Days after a Trump-appointed federal judge in Florida overturned the Centers for Disease Control’s mask mandate on planes and public transportation, the Department of Justice has appealed the ruling, which had elated many travelers fed up with COVID restrictions and frustrated many others concerned with rising transmission levels of the virus.
On Monday, U.S. District Court judge Kathryn Kimball Mizelle ruled in a lawsuit filed by a conservative group opposing COVID mandates, overturning the CDC’s order to require masks on planes and public transportation. The decision to appeal came only after the Biden administration signaled to the CDC that its intervention depended on the public-health agency’s decision that a mask mandate was still necessary. Minutes after the CDC made one on Wednesday — describing the mask mandate as “necessary for the public health” despite its expiration on May 3 — a DOJ spokesman announced that the department had filed to appeal.

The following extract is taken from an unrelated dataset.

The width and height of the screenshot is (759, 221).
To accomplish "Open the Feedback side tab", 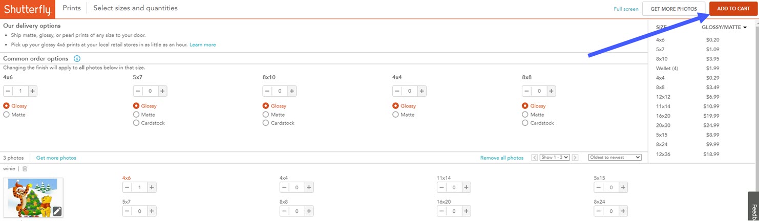I will coord(753,207).
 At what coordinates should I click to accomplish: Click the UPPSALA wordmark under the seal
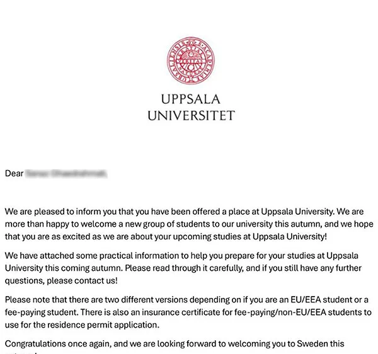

The appeal provides some clarity after days of confusion. The initial ruling by Judge Mizelle caught many travelers off guard, with some plane crews announcing the end to the mask mandate while in flight. In the following hours, a patchwork of mask requirements began to appear: Lyft and Uber announced they would not require masks in many cities, though public-transportation authorities in major American cities including New York, Chicago, and Seattle required face coverings. Within the Biden administration, there were mixed messages as well. On Tuesday, Health and Human Services secretary Xavier Becerra said that “we will likely appeal that ruling.” But hours earlier, President Biden had said it’s “up to them” when asked if Americans should continue to wear masks on planes and in airports.